Ethanol Reactions over the Surfaces of Noble Metal/Cerium Oxide Catalysts

Abstract

This review focuses on the reactions of ethanol on the surfaces of platinum, palladium, rhodium and gold supported on ceria (of size 10-20 nm). The bimetallic compounds: Pt-Rh, Rh-Au, Rh-Pd, and Pt-Pd were also investigated. Initially this work was aimed at understanding the roles of the different components of automobile catalytic converters on the reactions of ethanol, which is used as a fuel additive. Some of the catalysts that showed high activity for ethanol oxidation were also investigated for hydrogen production. The addition of any of the above metals to CeO2 was found to suppress the oxidation of ethanol to acetates at room temperature, as there are fewer surface oxygen atoms available to oxidise the ethanol (the remaining oxygen atoms did not produce efficient oxidation). Ethanol dehydrogenation to acetaldehyde was facilitated by the presence of Pt or Pd; at higher temperatures the acetaldehyde condensed to other organic compounds, such as crotonaldehyde. By contrast, in the presence of Rh only traces of acetaldehyde or other organic compounds were seen on the surface, and detectable amounts of CO were found upon ethanol adsorption at room temperature.
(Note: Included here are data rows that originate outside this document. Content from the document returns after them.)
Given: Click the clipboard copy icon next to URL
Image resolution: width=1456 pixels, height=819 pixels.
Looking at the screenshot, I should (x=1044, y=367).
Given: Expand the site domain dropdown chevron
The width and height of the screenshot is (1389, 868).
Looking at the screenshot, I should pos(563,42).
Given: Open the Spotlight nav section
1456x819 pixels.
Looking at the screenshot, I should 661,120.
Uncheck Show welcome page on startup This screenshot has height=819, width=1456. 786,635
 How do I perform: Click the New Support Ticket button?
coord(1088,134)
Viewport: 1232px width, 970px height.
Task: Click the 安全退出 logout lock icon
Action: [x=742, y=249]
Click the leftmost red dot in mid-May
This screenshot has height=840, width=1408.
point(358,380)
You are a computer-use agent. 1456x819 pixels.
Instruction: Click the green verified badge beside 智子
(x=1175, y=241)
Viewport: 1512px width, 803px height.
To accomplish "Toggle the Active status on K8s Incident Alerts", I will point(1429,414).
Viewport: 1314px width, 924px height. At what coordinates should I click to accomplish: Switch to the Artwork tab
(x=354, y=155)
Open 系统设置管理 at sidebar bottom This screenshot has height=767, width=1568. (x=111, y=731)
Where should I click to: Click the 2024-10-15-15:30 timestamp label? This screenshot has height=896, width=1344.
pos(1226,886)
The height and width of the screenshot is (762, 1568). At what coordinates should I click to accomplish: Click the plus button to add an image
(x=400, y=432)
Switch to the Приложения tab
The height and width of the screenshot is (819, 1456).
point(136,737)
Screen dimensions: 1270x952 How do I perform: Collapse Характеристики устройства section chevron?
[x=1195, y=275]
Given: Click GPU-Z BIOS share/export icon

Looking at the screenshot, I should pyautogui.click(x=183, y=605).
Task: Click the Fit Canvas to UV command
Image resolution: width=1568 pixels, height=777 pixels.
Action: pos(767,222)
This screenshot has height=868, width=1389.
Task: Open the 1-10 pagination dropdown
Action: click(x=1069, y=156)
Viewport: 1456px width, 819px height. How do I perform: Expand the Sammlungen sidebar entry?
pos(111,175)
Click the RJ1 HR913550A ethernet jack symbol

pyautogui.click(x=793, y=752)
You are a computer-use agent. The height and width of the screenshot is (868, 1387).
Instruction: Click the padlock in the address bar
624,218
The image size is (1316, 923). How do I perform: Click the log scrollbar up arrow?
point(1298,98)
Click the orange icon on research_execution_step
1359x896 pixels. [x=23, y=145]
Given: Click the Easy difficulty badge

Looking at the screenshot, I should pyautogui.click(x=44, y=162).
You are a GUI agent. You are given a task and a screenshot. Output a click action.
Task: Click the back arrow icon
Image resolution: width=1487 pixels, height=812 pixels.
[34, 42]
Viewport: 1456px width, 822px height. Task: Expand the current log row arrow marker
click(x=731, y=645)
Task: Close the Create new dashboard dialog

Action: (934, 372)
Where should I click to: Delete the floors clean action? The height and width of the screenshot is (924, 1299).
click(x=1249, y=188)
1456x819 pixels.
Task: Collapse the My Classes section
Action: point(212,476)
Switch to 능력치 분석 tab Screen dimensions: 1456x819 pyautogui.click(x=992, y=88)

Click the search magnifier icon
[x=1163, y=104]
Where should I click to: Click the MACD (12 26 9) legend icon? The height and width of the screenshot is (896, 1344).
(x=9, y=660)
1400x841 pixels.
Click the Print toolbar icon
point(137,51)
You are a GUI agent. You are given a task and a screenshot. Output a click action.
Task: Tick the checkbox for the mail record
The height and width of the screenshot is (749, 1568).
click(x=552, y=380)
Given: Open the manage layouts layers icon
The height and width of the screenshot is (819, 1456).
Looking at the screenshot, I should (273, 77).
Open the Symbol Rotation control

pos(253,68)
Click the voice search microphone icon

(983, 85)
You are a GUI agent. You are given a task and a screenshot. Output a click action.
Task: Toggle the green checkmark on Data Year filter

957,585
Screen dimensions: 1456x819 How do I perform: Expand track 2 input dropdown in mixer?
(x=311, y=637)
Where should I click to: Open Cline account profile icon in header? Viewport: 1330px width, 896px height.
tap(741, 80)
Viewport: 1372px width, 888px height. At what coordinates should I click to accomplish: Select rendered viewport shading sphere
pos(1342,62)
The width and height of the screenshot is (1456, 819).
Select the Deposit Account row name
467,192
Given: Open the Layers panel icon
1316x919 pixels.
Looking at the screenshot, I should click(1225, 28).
This indicates the powerful nature of Rh in breaking the carbon-carbon bond in ethanol. The effects of prior reduction were also investigated and clear differences were seen: for example, a shift in reaction selectivity is observedfor the bimetallic Rh-containing catalysts. Methane was the dominant hydrocarbon on the reduced catalysts while acetaldehyde was the main product for the nonreduced ones. Hydrogen formation was monitored during steady state ethanol oxidation and Pt-Rh and Rh-Au were found to be the most active catalysts.